8 Traditional Italian Drinks You Must Try in Italy

If you want to learn how to drink like an Italian, you’re going to need to know about the most popular Italian beverages and when to order them. Italy is bursting with culture and tradition, and these 8 Italian drinks are a huge part of it. You can’t possibly go to Italy without learning about the aperitivo culture that will allow you the opportunity to become acquainted with the Italian drinking culture.

Before we get into the list of drinks that should make your list of sips to try in Italy, let’s get into this drinking culture I mentioned.

What is Aperitivo?

In Italy, the concept of Italian aperitivo is so much broader than just grabbing a drink. It’s a time to get together with friends, sit down for a drink and chat before dinner, and to enjoy an Italian alcoholic beverage that is meant to prepare the stomach and the senses for a meal.

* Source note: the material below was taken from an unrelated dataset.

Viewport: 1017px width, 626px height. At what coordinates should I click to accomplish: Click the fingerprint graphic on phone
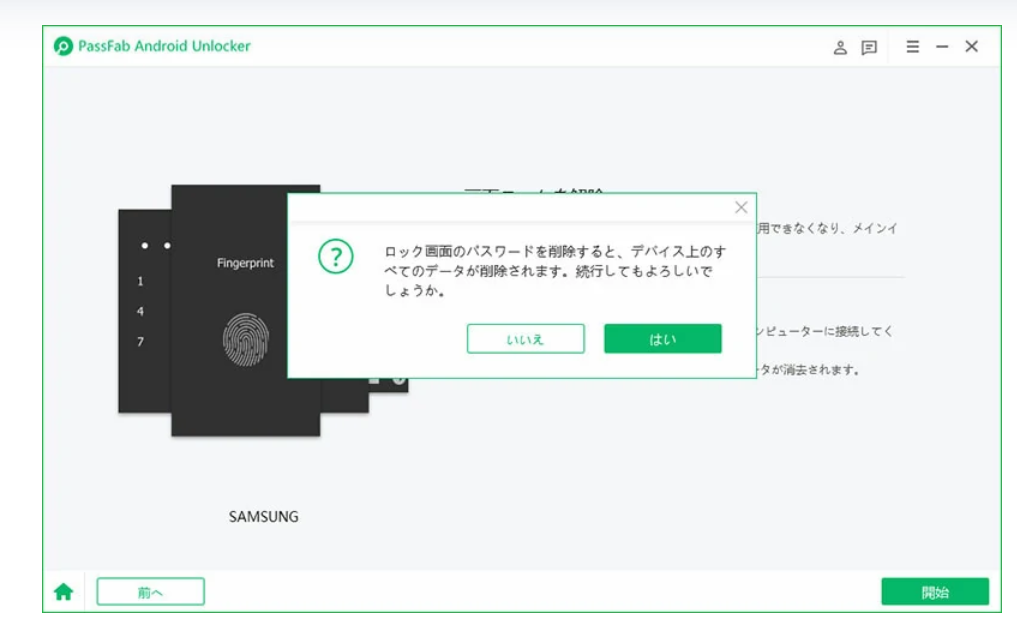(246, 339)
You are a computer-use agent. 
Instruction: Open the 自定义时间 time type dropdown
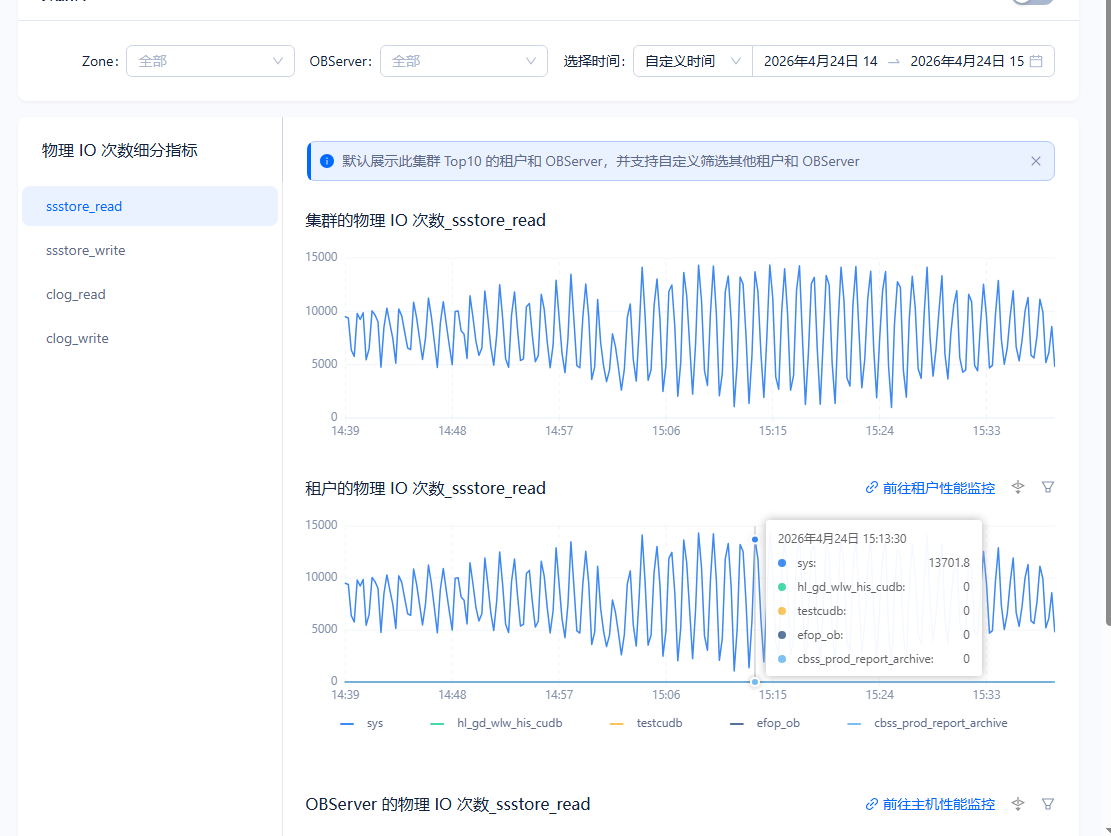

Aperitivo takes place typically between 7-9pm and it consists of a drink and some finger foods. You may find a different set up at each bar that participates in aperitivo. It can range from a small assortment of snacks, like olives and bread, to a full buffet spread that can easily replace your evening meal. You may pay a set price to have access to the food, and you’re expected to purchase a drink as well. Although in some places, the drink is included in the set price.

You don’t have to partake in aperitivo before every meal, but if you’re attempting to fit into the Italian culture, it is highly recommended. It’s one of the most beloved Italian customs there is – it would be a shame to miss out.

What Aperitivo to Order in Italy

What you order is really up to your preference. There are many Italian alcoholic drinks you can choose from, but there are non-alcoholic choices as well. Wine is a popular choice, but so are cocktails. There are many types of Italian liqueurs that go into these cocktails, that will check a few drinks you must try off the list for you.

Italian Wine

Italian wine
Italian wine is a great choice for aperitivo (photo by Savored Sips)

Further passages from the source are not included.